Collected data

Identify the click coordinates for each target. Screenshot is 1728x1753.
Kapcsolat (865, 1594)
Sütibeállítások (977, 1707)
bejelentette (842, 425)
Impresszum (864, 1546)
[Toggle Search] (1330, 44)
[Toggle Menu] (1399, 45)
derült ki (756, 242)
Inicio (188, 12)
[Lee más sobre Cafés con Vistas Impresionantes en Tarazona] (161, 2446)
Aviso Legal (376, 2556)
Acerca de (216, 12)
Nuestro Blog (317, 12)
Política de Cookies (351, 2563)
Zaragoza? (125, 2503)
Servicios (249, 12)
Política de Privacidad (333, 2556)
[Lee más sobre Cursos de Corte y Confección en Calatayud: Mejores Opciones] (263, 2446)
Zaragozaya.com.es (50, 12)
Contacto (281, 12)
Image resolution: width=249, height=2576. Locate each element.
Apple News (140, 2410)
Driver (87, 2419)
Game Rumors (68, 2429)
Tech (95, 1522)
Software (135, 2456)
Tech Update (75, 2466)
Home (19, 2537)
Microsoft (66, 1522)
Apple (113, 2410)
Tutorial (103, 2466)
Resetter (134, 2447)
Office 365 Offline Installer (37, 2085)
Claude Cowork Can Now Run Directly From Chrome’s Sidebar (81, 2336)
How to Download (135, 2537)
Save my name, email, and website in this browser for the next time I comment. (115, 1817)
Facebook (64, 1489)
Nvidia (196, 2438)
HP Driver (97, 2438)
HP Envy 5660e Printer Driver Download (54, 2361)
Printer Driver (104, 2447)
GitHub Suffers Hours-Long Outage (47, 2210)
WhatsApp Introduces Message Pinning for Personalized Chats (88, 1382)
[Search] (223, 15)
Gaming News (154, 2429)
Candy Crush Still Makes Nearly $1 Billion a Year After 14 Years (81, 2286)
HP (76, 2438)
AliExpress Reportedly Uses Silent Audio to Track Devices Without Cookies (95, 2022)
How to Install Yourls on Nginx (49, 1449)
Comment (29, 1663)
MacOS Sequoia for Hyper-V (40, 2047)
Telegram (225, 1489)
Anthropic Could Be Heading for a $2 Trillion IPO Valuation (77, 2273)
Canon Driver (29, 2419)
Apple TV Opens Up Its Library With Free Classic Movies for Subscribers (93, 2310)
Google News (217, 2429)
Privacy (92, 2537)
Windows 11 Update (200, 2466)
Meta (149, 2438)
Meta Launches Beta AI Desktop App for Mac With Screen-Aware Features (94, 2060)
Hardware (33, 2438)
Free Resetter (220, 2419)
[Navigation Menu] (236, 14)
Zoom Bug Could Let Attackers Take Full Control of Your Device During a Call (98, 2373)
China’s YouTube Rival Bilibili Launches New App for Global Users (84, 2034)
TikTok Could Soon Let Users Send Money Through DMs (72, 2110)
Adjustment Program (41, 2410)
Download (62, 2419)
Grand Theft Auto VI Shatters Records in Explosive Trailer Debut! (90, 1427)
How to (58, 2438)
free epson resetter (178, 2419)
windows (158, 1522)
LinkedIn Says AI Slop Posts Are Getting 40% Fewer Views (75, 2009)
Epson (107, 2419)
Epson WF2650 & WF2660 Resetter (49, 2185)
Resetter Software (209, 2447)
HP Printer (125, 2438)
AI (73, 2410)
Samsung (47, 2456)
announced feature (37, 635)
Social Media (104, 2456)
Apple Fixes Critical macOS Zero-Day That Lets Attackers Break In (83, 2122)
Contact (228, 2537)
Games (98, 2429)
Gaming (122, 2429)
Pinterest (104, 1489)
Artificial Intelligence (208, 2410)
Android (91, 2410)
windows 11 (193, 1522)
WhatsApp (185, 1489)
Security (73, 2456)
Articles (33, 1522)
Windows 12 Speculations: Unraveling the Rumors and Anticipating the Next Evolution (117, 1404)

* PROBLEM
Only the line that contains "Comment (29, 1663)" and the lines after it, through the end of the data above, are to be repeated exactly.

* EXERCISE RESPONSE
Comment (29, 1663)
MacOS Sequoia for Hyper-V (40, 2047)
Telegram (225, 1489)
Anthropic Could Be Heading for a $2 Trillion IPO Valuation (77, 2273)
Canon Driver (29, 2419)
Apple TV Opens Up Its Library With Free Classic Movies for Subscribers (93, 2310)
Google News (217, 2429)
Privacy (92, 2537)
Windows 11 Update (200, 2466)
Meta (149, 2438)
Meta Launches Beta AI Desktop App for Mac With Screen-Aware Features (94, 2060)
Hardware (33, 2438)
Free Resetter (220, 2419)
[Navigation Menu] (236, 14)
Zoom Bug Could Let Attackers Take Full Control of Your Device During a Call (98, 2373)
China’s YouTube Rival Bilibili Launches New App for Global Users (84, 2034)
TikTok Could Soon Let Users Send Money Through DMs (72, 2110)
Adjustment Program (41, 2410)
Download (62, 2419)
Grand Theft Auto VI Shatters Records in Explosive Trailer Debut! (90, 1427)
How to (58, 2438)
free epson resetter (178, 2419)
windows (158, 1522)
LinkedIn Says AI Slop Posts Are Getting 40% Fewer Views (75, 2009)
Epson (107, 2419)
Epson WF2650 & WF2660 Resetter (49, 2185)
Resetter Software (209, 2447)
HP Printer (125, 2438)
AI (73, 2410)
Samsung (47, 2456)
announced feature (37, 635)
Social Media (104, 2456)
Apple Fixes Critical macOS Zero-Day That Lets Attackers Break In (83, 2122)
Contact (228, 2537)
Games (98, 2429)
Gaming (122, 2429)
Pinterest (104, 1489)
Artificial Intelligence (208, 2410)
Android (91, 2410)
windows 11 (193, 1522)
WhatsApp (185, 1489)
Security (73, 2456)
Articles (33, 1522)
Windows 12 Speculations: Unraveling the Rumors and Anticipating the Next Evolution (117, 1404)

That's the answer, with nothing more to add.